Please copy out the data below, replacing "coordinate pair" with "coordinate tuple" in every place it occurs and keeping everything else unchanged.
>>>
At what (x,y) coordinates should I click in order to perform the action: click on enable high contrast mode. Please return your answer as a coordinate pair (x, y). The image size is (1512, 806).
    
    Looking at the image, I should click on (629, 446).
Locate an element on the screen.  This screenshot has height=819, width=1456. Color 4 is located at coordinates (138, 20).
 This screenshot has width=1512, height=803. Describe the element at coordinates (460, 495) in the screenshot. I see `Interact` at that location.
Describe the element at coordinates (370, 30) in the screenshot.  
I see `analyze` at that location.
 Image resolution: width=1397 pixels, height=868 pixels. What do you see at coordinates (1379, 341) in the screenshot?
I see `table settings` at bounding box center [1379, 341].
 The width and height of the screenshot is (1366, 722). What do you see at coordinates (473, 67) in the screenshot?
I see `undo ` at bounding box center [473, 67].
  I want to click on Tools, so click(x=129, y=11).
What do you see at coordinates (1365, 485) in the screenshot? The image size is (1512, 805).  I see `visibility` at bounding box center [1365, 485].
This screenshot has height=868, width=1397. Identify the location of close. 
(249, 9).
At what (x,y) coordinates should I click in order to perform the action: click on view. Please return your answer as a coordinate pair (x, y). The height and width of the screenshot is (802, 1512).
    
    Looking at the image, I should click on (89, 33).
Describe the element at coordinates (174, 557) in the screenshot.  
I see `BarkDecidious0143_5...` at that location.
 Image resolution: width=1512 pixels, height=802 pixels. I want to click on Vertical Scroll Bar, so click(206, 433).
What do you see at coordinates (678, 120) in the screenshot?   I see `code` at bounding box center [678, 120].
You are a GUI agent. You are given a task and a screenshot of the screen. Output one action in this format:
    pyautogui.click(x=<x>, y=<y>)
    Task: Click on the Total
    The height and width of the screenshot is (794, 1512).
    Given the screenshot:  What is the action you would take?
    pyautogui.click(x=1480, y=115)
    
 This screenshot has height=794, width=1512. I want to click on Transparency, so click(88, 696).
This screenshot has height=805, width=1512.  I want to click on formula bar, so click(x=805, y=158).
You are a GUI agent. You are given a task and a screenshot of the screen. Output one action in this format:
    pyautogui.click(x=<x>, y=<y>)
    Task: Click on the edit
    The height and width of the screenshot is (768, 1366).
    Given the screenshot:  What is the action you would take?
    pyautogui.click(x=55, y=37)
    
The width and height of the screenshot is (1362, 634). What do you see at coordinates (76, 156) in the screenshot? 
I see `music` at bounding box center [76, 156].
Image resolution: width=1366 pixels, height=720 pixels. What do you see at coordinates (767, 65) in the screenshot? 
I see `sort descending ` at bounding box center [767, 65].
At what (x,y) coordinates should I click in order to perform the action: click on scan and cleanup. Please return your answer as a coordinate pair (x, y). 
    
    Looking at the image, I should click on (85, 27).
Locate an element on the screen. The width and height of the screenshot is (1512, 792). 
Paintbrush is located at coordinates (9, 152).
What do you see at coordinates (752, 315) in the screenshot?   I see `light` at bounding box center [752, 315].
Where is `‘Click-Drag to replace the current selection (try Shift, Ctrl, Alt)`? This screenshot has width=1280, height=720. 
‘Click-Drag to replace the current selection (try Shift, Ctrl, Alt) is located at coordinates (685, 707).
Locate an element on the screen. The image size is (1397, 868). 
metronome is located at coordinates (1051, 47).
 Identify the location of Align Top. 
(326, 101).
<<<
**Worked answer:**
At what (x,y) coordinates should I click in order to perform the action: click on enable high contrast mode. Please return your answer as a coordinate tuple (x, y). The image size is (1512, 806).
    
    Looking at the image, I should click on (629, 446).
Locate an element on the screen.  This screenshot has height=819, width=1456. Color 4 is located at coordinates (138, 20).
 This screenshot has width=1512, height=803. Describe the element at coordinates (460, 495) in the screenshot. I see `Interact` at that location.
Describe the element at coordinates (370, 30) in the screenshot.  
I see `analyze` at that location.
 Image resolution: width=1397 pixels, height=868 pixels. What do you see at coordinates (1379, 341) in the screenshot?
I see `table settings` at bounding box center [1379, 341].
 The width and height of the screenshot is (1366, 722). What do you see at coordinates (473, 67) in the screenshot?
I see `undo ` at bounding box center [473, 67].
  I want to click on Tools, so click(x=129, y=11).
What do you see at coordinates (1365, 485) in the screenshot? The image size is (1512, 805).  I see `visibility` at bounding box center [1365, 485].
This screenshot has height=868, width=1397. Identify the location of close. 
(249, 9).
At what (x,y) coordinates should I click in order to perform the action: click on view. Please return your answer as a coordinate tuple (x, y). The height and width of the screenshot is (802, 1512).
    
    Looking at the image, I should click on (89, 33).
Describe the element at coordinates (174, 557) in the screenshot.  
I see `BarkDecidious0143_5...` at that location.
 Image resolution: width=1512 pixels, height=802 pixels. I want to click on Vertical Scroll Bar, so click(206, 433).
What do you see at coordinates (678, 120) in the screenshot?   I see `code` at bounding box center [678, 120].
You are a GUI agent. You are given a task and a screenshot of the screen. Output one action in this format:
    pyautogui.click(x=<x>, y=<y>)
    Task: Click on the Total
    The height and width of the screenshot is (794, 1512).
    Given the screenshot:  What is the action you would take?
    pyautogui.click(x=1480, y=115)
    
 This screenshot has height=794, width=1512. I want to click on Transparency, so click(88, 696).
This screenshot has height=805, width=1512.  I want to click on formula bar, so click(x=805, y=158).
You are a GUI agent. You are given a task and a screenshot of the screen. Output one action in this format:
    pyautogui.click(x=<x>, y=<y>)
    Task: Click on the edit
    The height and width of the screenshot is (768, 1366).
    Given the screenshot:  What is the action you would take?
    pyautogui.click(x=55, y=37)
    
The width and height of the screenshot is (1362, 634). What do you see at coordinates (76, 156) in the screenshot? 
I see `music` at bounding box center [76, 156].
Image resolution: width=1366 pixels, height=720 pixels. What do you see at coordinates (767, 65) in the screenshot? 
I see `sort descending ` at bounding box center [767, 65].
At what (x,y) coordinates should I click in order to perform the action: click on scan and cleanup. Please return your answer as a coordinate tuple (x, y). 
    
    Looking at the image, I should click on (85, 27).
Locate an element on the screen. The width and height of the screenshot is (1512, 792). 
Paintbrush is located at coordinates (9, 152).
What do you see at coordinates (752, 315) in the screenshot?   I see `light` at bounding box center [752, 315].
Where is `‘Click-Drag to replace the current selection (try Shift, Ctrl, Alt)`? This screenshot has width=1280, height=720. 
‘Click-Drag to replace the current selection (try Shift, Ctrl, Alt) is located at coordinates (685, 707).
Locate an element on the screen. The image size is (1397, 868). 
metronome is located at coordinates (1051, 47).
 Identify the location of Align Top. 
(326, 101).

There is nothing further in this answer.